La Commission met le doigt sur le déclassement des régions françaises

Dans un rapport sur les résultats de la politique de cohésion 2021-2027, la Commission européenne escompte la création d'1,3 million d'emplois en Europe d'ici la fin de la programmation. Dans ses fiches par pays, elle pose les enjeux pour la France où les inégalités territoriales s'accroissent et où le risque de déclassement pèse sur de nombreuses régions.

La Commission européenne a publié un rapport, mardi 2 mai, qui ne tarit pas d'éloges sur la politique de cohésion 2021-2027. Tablant sur 545 milliards d'euros d'investissements engendrés par les 378 milliards d'euros de crédits de cohésion européens, elle escompte la création d'1,3 million d'emplois et un accroissement de 0,5% du PIB de l'UE d'ici la fin de la programmation. Et jusqu'à 4% dans certains États membres. Le tout engendrera une Europe "plus intelligente et compétitive", "plus verte et sobre en carbone", "plus connectée", "plus sociale et inclusive", en route vers une "transition juste". Terme qui désigne la conversion à la neutralité climatique des régions les plus dépendantes aux énergies fossiles. Plus de 39.000 entreprises seront accompagnées dans cette voie.

Voilà pour le tableau général, mais quand on regarde à la loupe les pronostics pour la France, l'image est moins idyllique. Le pays va bénéficier de 17,9 milliards d'euros au titre de cette politique, dont 9 milliards d'euros de Feder, 6,67 du FSE+, un milliard pour le fonds pour la transition juste et 1,1 milliard pour le programme Interreg (coopération territoriale). Dans ce cadre, ce sont les régions les moins développées qui bénéficient le plus de cette programmation : "l'intensité de l'aide" y croit de 9,4% alors qu'elle diminue de 31% dans les régions les plus riches et de 8,7% dans les neuf régions dites en transition (celles dont le PIB se situe entre 75 et 100% de la moyenne européenne).

"Piège du développement"

Seulement, "la France se caractérise par un accroissement des inégalités territoriales", constate la Commission. Le PIB par habitant varie de 176% en Île-de-France par rapport à la moyenne européenne à 28% à Mayotte. Et 23 des 27 régions françaises (périmètre d'avant la réforme de 2015) ont perdu du poids au cours de la dernière décennie par rapport à la moyenne européenne.
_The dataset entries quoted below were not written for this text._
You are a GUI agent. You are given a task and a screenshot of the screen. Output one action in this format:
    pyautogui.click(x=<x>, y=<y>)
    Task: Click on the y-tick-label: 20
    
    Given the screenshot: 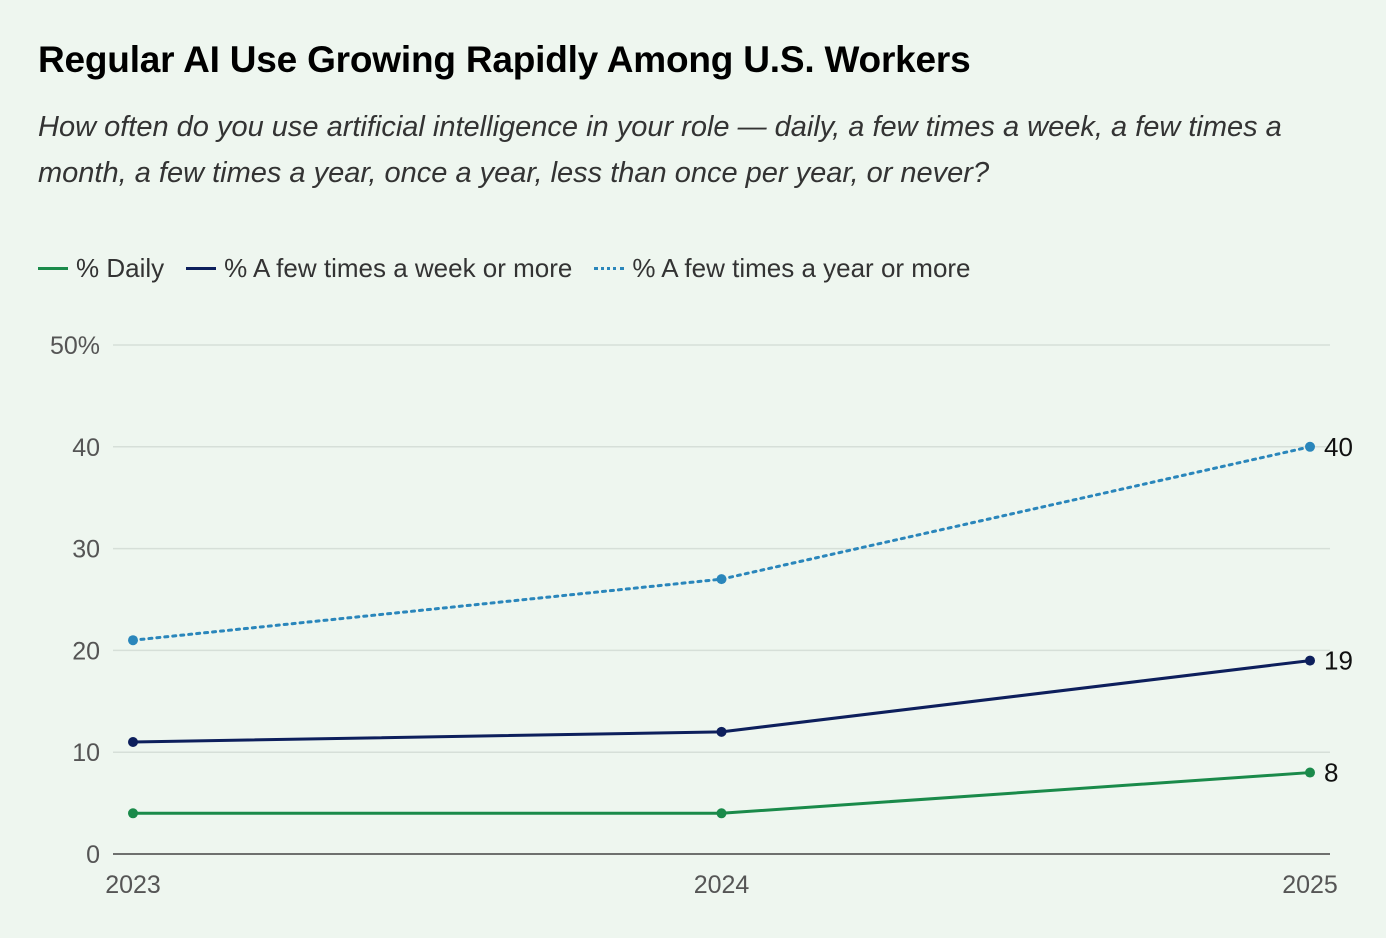 What is the action you would take?
    pyautogui.click(x=86, y=651)
    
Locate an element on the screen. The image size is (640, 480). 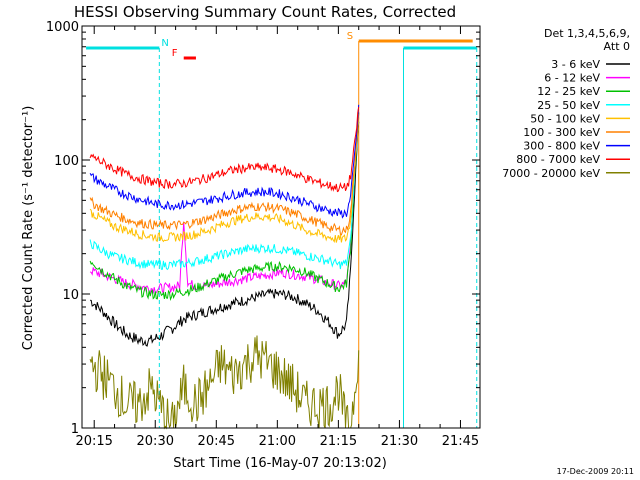
x-tick-label: 21:00 is located at coordinates (278, 442).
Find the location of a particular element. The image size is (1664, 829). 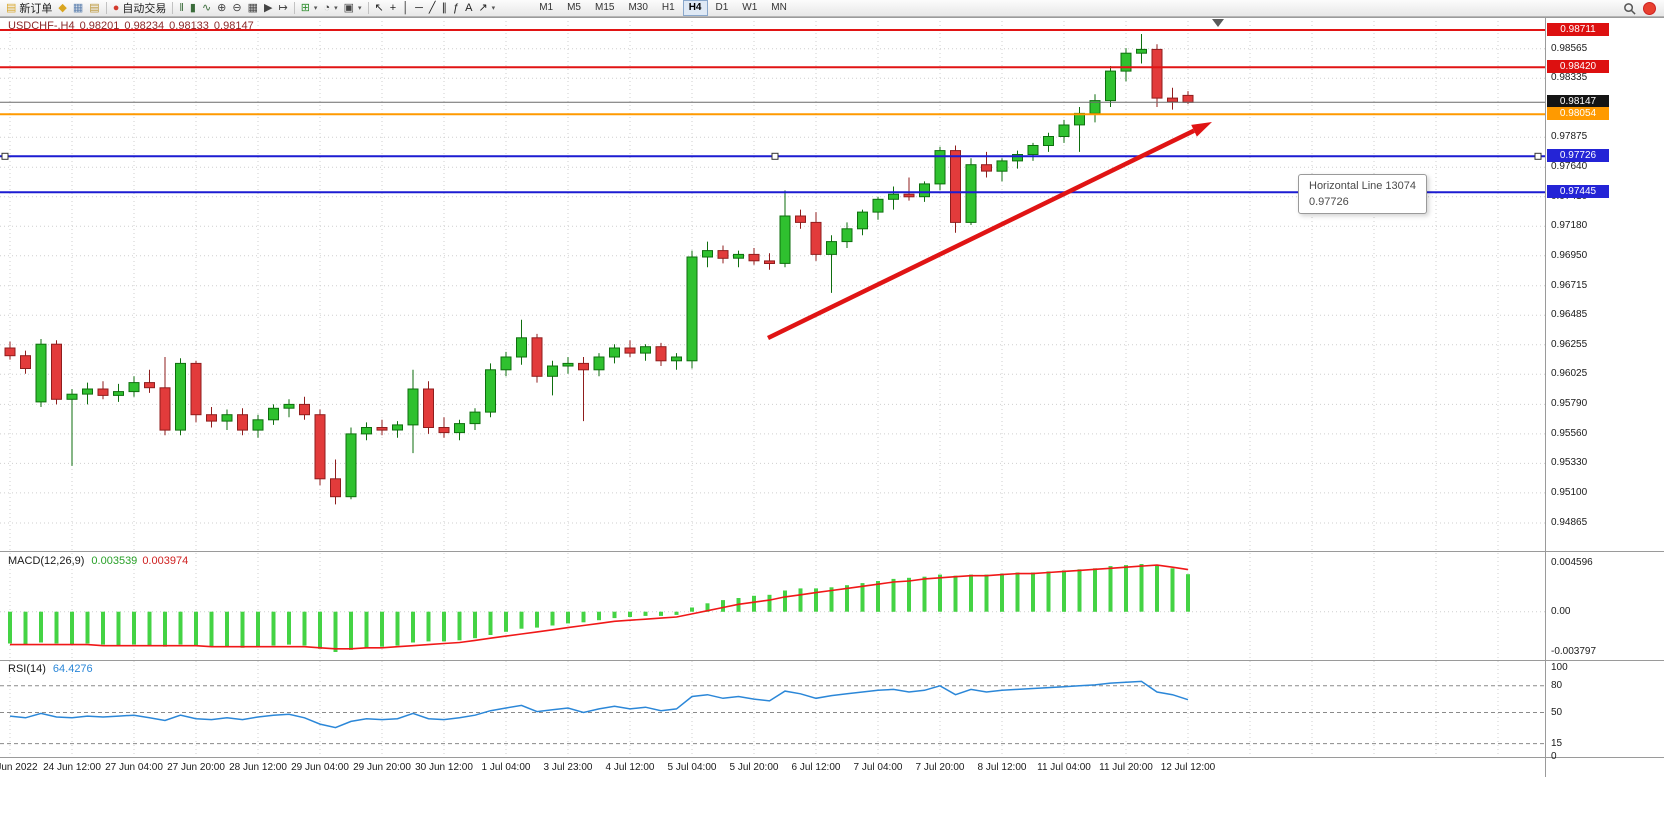

price-line-label: 0.98147 is located at coordinates (1578, 102).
Nombre des régions françaises sont passées du statut de régions développées à celui de régions en transition. La plupart d'entre elles sont confrontées au risque du "piège du développement". Cette expression provient du huitième rapport sur la cohésion publié l'an dernier, dans lequel la Commission se réjouissait du rattrapage de nombreuses régions des pays de l'Est mais s'inquiétait de la stagnation de nombreuses régions du Sud, en Grèce, en Italie et en Espagne notamment (voir notre article du 9 février 2022). Une tendance que l'indice de compétitivité régionale publié en mars dernier est venu confirmer (voir notre article du 27 mars 2023).

Alors que la programmation actuelle n'en est encore qu'à ses débuts, le Comité des régions prépare déjà l'avenir. Des rapporteurs ont été désignés pour remettre un premier avis sur l'avenir de la politique de cohésion d'ici fin novembre. Avant la publication du neuvième rapport sur la cohésion de la Commission européenne. "Nous ferons tout notre possible pour insuffler un vent nouveau dans les voiles d'une politique de cohésion plus forte", a déclaré le président du Comité des régions, Vasco Alves Cordeiro, dans un entretien publié le 3 mai sur le site de l'institution.